[YOUR ASSIGNMENT] Restate word for word the entries below, starting with the line with "Instruction: Open the" and continuing through the line with "You are a computer-use agent. Image". Include both of those lines and no others.

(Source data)
###

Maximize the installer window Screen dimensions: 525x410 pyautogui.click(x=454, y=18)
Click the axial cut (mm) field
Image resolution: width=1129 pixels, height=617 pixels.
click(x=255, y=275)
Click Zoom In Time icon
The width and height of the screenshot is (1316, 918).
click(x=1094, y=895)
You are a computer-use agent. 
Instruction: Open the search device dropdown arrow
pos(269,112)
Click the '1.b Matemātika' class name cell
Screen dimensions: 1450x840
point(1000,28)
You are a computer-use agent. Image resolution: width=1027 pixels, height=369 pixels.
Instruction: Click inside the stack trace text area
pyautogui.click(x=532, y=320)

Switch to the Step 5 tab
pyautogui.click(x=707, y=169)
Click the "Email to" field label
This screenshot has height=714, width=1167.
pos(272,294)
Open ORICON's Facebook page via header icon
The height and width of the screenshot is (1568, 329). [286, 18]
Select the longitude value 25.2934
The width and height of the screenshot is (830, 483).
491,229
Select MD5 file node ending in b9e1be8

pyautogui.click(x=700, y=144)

###

[RESULT OF THIS EXERCISE]
Instruction: Open the search device dropdown arrow
pos(269,112)
Click the '1.b Matemātika' class name cell
Screen dimensions: 1450x840
point(1000,28)
You are a computer-use agent. Image resolution: width=1027 pixels, height=369 pixels.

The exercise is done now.